_WHAT YOU NEED TO DO_
1. In the aviation radio thread below, write out the passage that begins with the words "MC145151 is parallel-load" and ends after the words "dc to daylight.".
2. In the aviation radio thread below, what is the absolute minimum operating voltage for the MC1350?

_QUOTED PASSAGE_
···

Firstly, 108 to 118 MHz is the international civil
aviation radionavigation band. It's not all that
interesting to listen to unless a local tower is
also repeating voice comms over a VOR or Localizer
radionav transmitter nearby on the ground. The
civil aviation voice band is 118 to 137 MHz.

Firstly, the tower does NOT repeat voice comms over a VOR. The local Flight
Service Station MIGHT, but in the days of crystal controlled navcoms, the
amount of voice traffic on a VOR is next to nothing.

Secondly, the tower/FSS will never in HELL repeat something on a localizer
frequency.

You are correct; the civilian aviation voice band is 118.000 to 136.975 MHz.



Jameco sells the MC145151 PLL IC (On Semiconductor
the Motorola spin-off still makes them) which, with
a prescaler, can make a good, stable LO that is
channelized at 50 KHz increments for precise tuning.
MC145151 is parallel-load for division, no extra
IC needed to get the right division ratio as in
some serial-input PLL or DDS chips.

The 145151 is OK if you don't mind spurs every 25 kHz. from dc to daylight.
The 145152 is a much better dual-modulo prescaler that gets rid of a lot of
trash and garbage from single modulo prescaling that you probably don't
want.

Jim

I'm not locked in to the MC1350 - it just happens to be
what's used in the "ultra-cheap" kit I ordered. As it turns
out, there's a company (Lansdale.com) that seems to be
forming a business model around buying "obsolete" IP
from Motorola et.al. and keeping the parts available.
Interesting idea. As it happens, NTE has a drop-in
replacement part for the MC1350 in their "NTE746" -
available from Mouser. May be of interest to some on
this group???

The absolute minimum operating voltage for the MC1350 is 12 volts. Not
11.9, 12. If this is a mobile application, then figure on a switching power
supply to get you up to 15 volts or so.


Among that stuff is an HP8654A
good to about 520 MHz that I've never used (and for the
life of me can't figure why I bought 8-)........

···

_SUPPLIED INFORMATION_
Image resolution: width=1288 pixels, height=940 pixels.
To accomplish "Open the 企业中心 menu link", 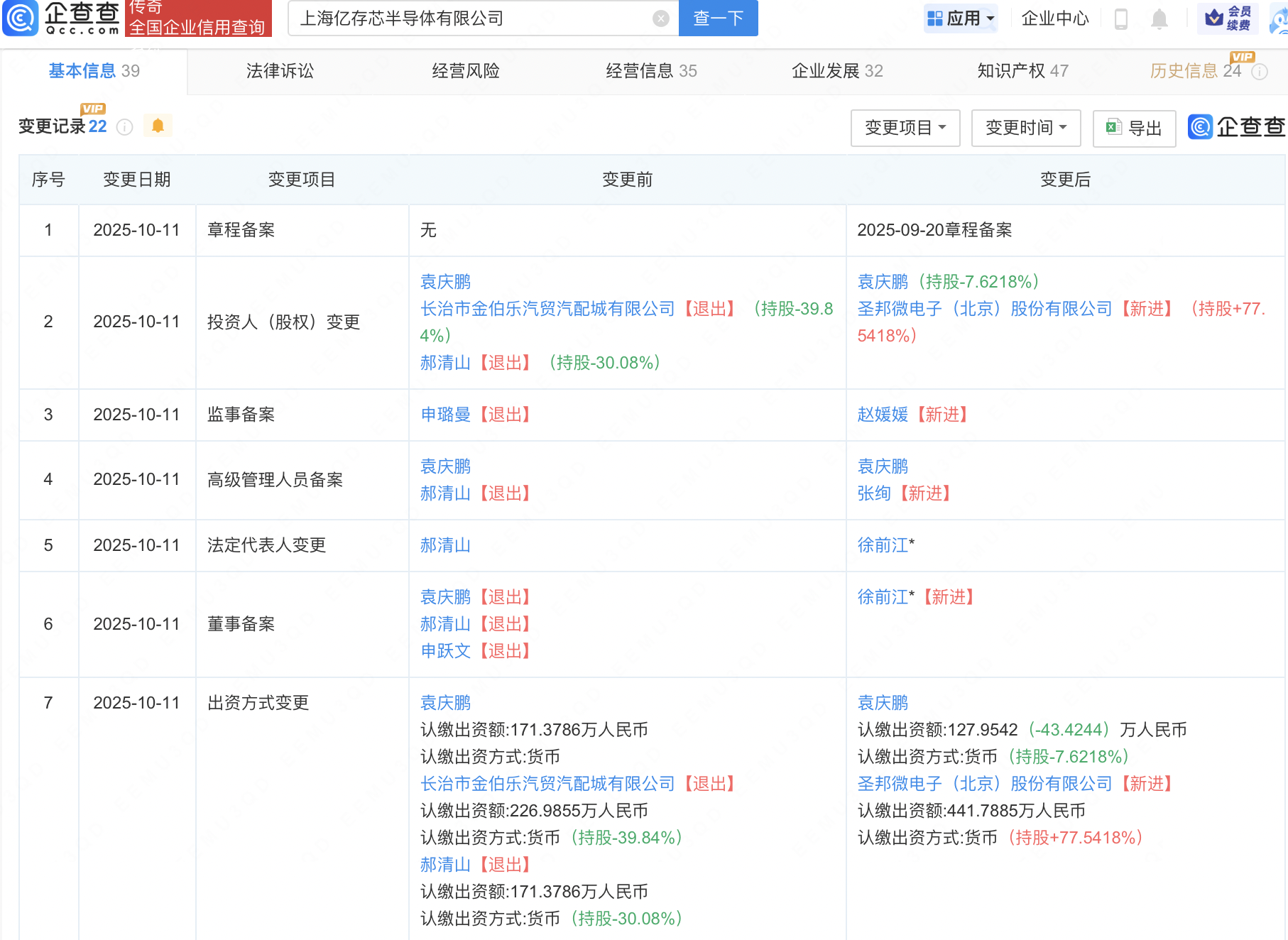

···

_THE ANSWERS_
1.
MC145151 is parallel-load for division, no extra
IC needed to get the right division ratio as in
some serial-input PLL or DDS chips.

The 145151 is OK if you don't mind spurs every 25 kHz. from dc to daylight.

2. 12 volts